The fakes are getting smarter
Some items looked almost perfect until you had the real thing in hand. A Charlotte Tilbury setting spray bought on Amazon seemed legit—until the floral scent and odd texture gave it away. A MAC lipstick sourced on Vinted carried a smudged logo and a slightly off consistency. Other misfires were less subtle: blatant typos, no safety labels, pump mechanisms that didn’t work, and liquids with the wrong color entirely. (When you’re paying **about $13 (£10) for a cult product that usually costs more, that’s a red flag all by itself.)
Who’s getting hit
Which? found the most faked names were also the most loved: Charlotte Tilbury, La Roche-Posay, Maybelline, The Ordinary, and MAC. Popularity plus social-media hype equals prime targets for counterfeiters. In the low-cost bracket, The Ordinary stood out: two eBay listings had 2,600+ sales, and nearly 1,000 units moved on TikTok Shop—volume that suggests big profits, even when the **sticker price hovers around $13 (£10) per item. (Which?, TheIndustry.beauty)
How the platforms and brands answered
The marketplaces stressed their enforcement efforts. Amazon cited a “zero-tolerance policy” for counterfeits and said it removes listings and bad actors quickly, noting that several offers flagged by Which? were pulled mid-investigation. eBay said it blocks millions of counterfeit items annually using tech and trained investigators, and suspends sellers when necessary. TikTok Shop pointed to the millions of listings it removed in the second half of last year for policy violations. Vinted acknowledged the counterfeiting challenge in beauty and said it’s rolled out safeguards and encourages reporting of suspicious accounts. L’Oréal Groupe—owner of CeraVe, La Roche-Posay, Maybelline, L’Oréal—said: “We take the threat of counterfeit products extremely seriously and are committed to protecting consumers’ health and safety,” noting work with international law enforcement. MAC referred Which? to its anti-counterfeit page, while Charlotte Tilbury and The Ordinary didn’t respond. (Which?, TheIndustry.beauty)

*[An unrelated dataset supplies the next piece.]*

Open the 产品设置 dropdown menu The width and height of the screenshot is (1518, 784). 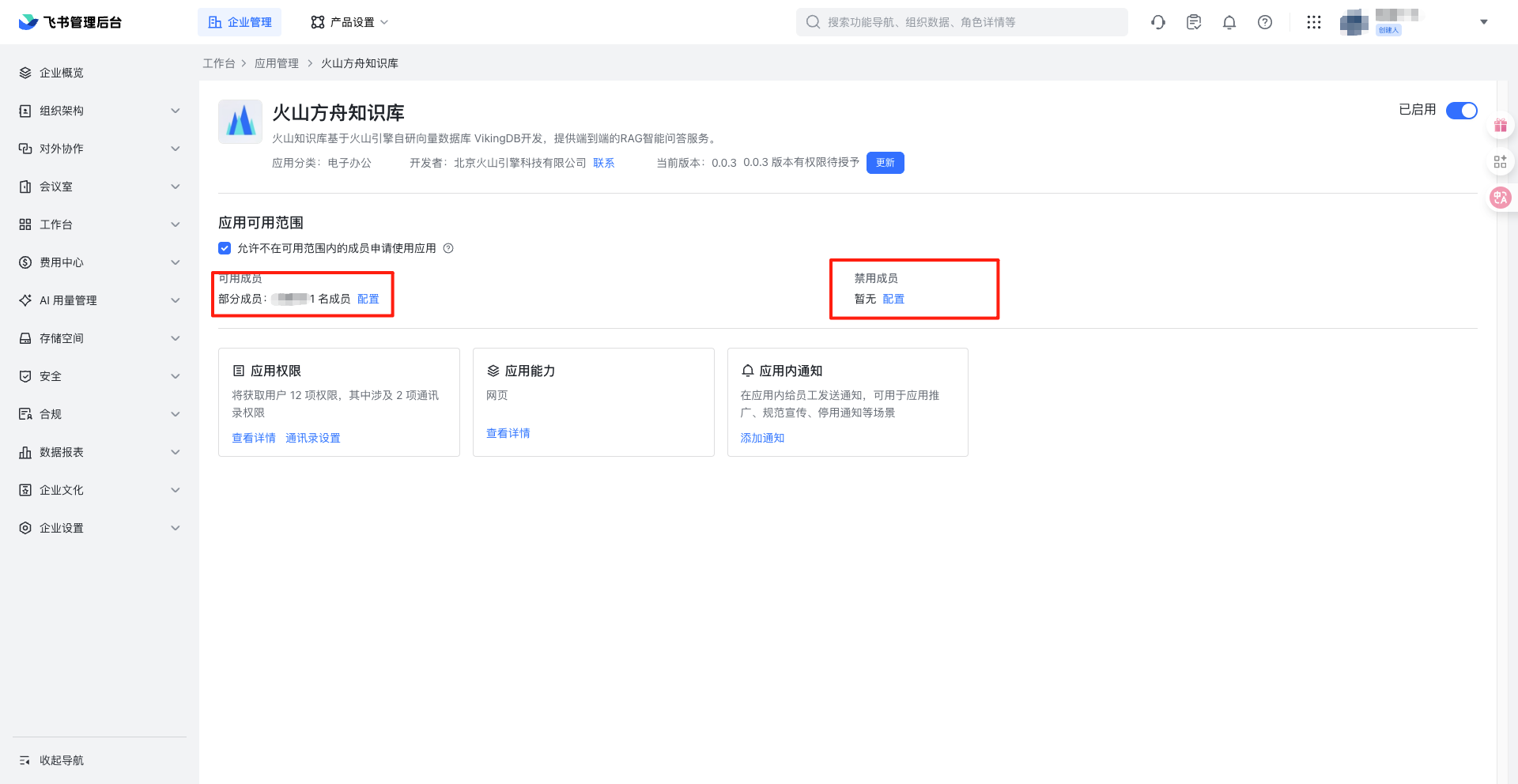(x=349, y=22)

Is there a similar problem in the united states?
Short answer: yes—and regulators are tightening the screws. The US FDA expanded oversight under MoCRA, pushing registration and product listing rules for cosmetics, and legal and consulting analyses note a surge to hundreds of thousands of FDA cosmetic product listings post-MoCRA. Enforcement has also ramped up against counterfeit health and beauty goods, with regulators and customs agencies seizing suspect shipments. The FDA’s spring 2025 seizure notice about counterfeit Ozempic isn’t cosmetics, but it’s a crystal-clear example of how sophisticated counterfeit supply chains have become across health-adjacent categories. Major US marketplaces have also rolled out stricter seller compliance (see Walmart’s prohibitions and recent crackdowns). Translation: the US faces the same marketplace vulnerabilities, and authorities are actively trying to close those gaps. (skadden.com, U.S. Food and Drug Administration, Walmart Marketplace Learn, The Sun)

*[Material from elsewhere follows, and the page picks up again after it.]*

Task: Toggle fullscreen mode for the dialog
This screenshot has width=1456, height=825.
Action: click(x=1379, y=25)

What you can realistically do
Until enforcement fully catches up, adopt defensive shopping habits. Buy direct from the brand or verified retailers whenever you can. Be suspicious of viral, sold-out, or unusually cheap listings. Read reviews with a skeptic’s eye—patterns of identical wording or new accounts with explosive sales are warning signs. Check who’s shipping the item and from where. And when it arrives, inspect the box: fonts, seals, batch codes, scent, texture. If anything is off, don’t put it on your skin.
The bottom line? Counterfeit beauty is a public-health problem dressed up as a bargain. The Which? probe shows that current measures aren’t enough to stem the flow—so shop smart and keep your guard up. (Which?)